Split the data into Train-Test and Holdout Sets.
Check the skewness of each feature and if > 0.5, use Square Root transformation.
After the transformation, ~95% of the features are still skewed, therefore use RobustScaler() instead of StandardScaler().
Drop Constant and Quasi-constant features.
Create different training sets using the following Feature Selection techniques:
a. Filter Method: SelectKBest - Since my features are continuous, use ANOVA (Find k using Cross Validation).
b. Wrapper Method: Recursive Feature Elimination - Use Random Forest as an estimator (Using RFECV)
c. Embedded Methods: LASSOCV(Weird, because it retained only 1 feature out of 2,000), RidgeCV (Arbitrarily pick the top 5% features) and Random Forest Feature Importance (top 5% features).
Create more training sets but this time, check for multicollinearity using Variance Inflation Factor and Correlation.
Train the following models on all of the training sets generated from the different Feature Selection techniques (someone tell me if this is the right thing to do):
a. LASSO Regression
b. Ridge Regression
c. SVM
d. Decision Tree
e. Random Forest
f. XGBoost
g. LightGBM
h. CatBoost
Evaluate and compare results using classification metrics and review the confusion matrix (a complete diagonal, the better).

Results: Most of the models scored at only around 20-25% Balanced Accuracy and Macro F1-Score, maybe because of the class imbalance.

I've read some Q&As here that the best thing to do is to "do nothing" for these type of cases since SMOTE/oversampling/undersampling changes the sample and destroys the calibration.

Will built in Class Weights parameter help me (does this also change the calibration) or is this a case of adjusting the threshold based on business decisions?

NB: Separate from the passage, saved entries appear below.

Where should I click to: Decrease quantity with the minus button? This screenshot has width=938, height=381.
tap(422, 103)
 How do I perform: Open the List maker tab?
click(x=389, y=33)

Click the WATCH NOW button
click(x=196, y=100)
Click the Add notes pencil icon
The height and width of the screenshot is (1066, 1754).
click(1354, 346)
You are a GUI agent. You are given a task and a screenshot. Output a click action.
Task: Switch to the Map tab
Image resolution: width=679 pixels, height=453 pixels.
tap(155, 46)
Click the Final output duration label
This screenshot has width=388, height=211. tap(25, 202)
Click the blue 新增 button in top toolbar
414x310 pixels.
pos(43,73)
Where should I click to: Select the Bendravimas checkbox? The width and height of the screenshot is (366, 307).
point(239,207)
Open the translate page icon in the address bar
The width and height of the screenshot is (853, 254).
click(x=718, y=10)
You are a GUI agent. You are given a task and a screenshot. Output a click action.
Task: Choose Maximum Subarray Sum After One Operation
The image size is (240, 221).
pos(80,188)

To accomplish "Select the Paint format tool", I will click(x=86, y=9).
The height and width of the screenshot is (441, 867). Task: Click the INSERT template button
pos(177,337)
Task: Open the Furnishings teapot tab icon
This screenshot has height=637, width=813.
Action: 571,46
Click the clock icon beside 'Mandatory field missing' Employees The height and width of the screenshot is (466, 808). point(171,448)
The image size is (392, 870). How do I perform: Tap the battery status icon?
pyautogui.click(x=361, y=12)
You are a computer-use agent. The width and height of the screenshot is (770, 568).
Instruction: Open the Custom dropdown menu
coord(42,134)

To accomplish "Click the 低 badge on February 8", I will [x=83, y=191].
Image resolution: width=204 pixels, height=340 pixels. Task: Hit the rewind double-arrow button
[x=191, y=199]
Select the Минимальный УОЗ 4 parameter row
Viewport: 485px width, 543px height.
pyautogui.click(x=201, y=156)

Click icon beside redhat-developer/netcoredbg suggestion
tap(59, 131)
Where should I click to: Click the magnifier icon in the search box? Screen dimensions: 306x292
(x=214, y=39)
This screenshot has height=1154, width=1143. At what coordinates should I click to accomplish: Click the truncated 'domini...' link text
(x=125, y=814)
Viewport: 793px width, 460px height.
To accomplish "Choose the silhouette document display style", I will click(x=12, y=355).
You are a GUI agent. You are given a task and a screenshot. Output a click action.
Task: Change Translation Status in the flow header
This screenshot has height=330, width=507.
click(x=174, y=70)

Sorry for the long post, I'm just wondering why I cannot get higher scores than 25%.

Thank you.

2 & 3: why do you see skewed predictors as a problem that needs to be addressed, and why do you think these are good ways of addressing it? 8: accuracy and related KPIs (yes, very much including the two you mention have major issues. Better to use probabilistic predictions and proper scoring rules. The log score can be used in the multiclass case. (9): class weighting is just a more sophisticated way of over-/undersampling, which is usually not helpful. — Stephan Kolassa
– Stephan Kolassa, Commented Mar 15, 2024 at 12:36
Finally, you may have simply reached the limit of predictability. — Stephan Kolassa
– Stephan Kolassa, Commented Mar 15, 2024 at 12:36
Hi @StephanKolassa, apologies in advance since this is what I've learned from ML lectures a while ago. Skewed predictors should be brought closer to a normal distribution to improve model performance (classification metrics in this instance). As for point #8, is this still applicable if the stakeholders are just concerned with the predictions (1,2,3,4 or 5) to generate a score (averaging the predictions, for example an average score of 4.5)? — easymoneysniper
– easymoneysniper, Commented Mar 18, 2024 at 3:51
To add, I ran an XGBoost model using the different training sets that I've generated and the best one had a confusion matrix that is heavily biased towards predicting the majority classes 4 and 5 with only a few instances landing on 3 (zero predictions for 1 and 2). What should I do if the results that the business wants are the scores itself based on the classes and not the probabilities as you have suggested? Thank you. — easymoneysniper
– easymoneysniper, Commented Mar 18, 2024 at 3:53
Unfortunately, there is a lot of sheer misinformation out there, even in lectures. (I'll be honest: I see more misunderstanding from people who learned their ML in departments of Computer Science than of Statistics.) Why did your teachers say that predictors "need" to be brought "closer to a normal distribution"? (What would you do with Boolean dummy predictors?) As to (8), you may be interested in this thread. You really need to understand what will be done with your predictions to be able to make good predictions. — Stephan Kolassa
– Stephan Kolassa, Commented Mar 18, 2024 at 5:10

Dave · Accepted Answer · 2024-03-15 13:46:11Z

1

Unfortunately, almost every step you are taking warrants constructive criticism.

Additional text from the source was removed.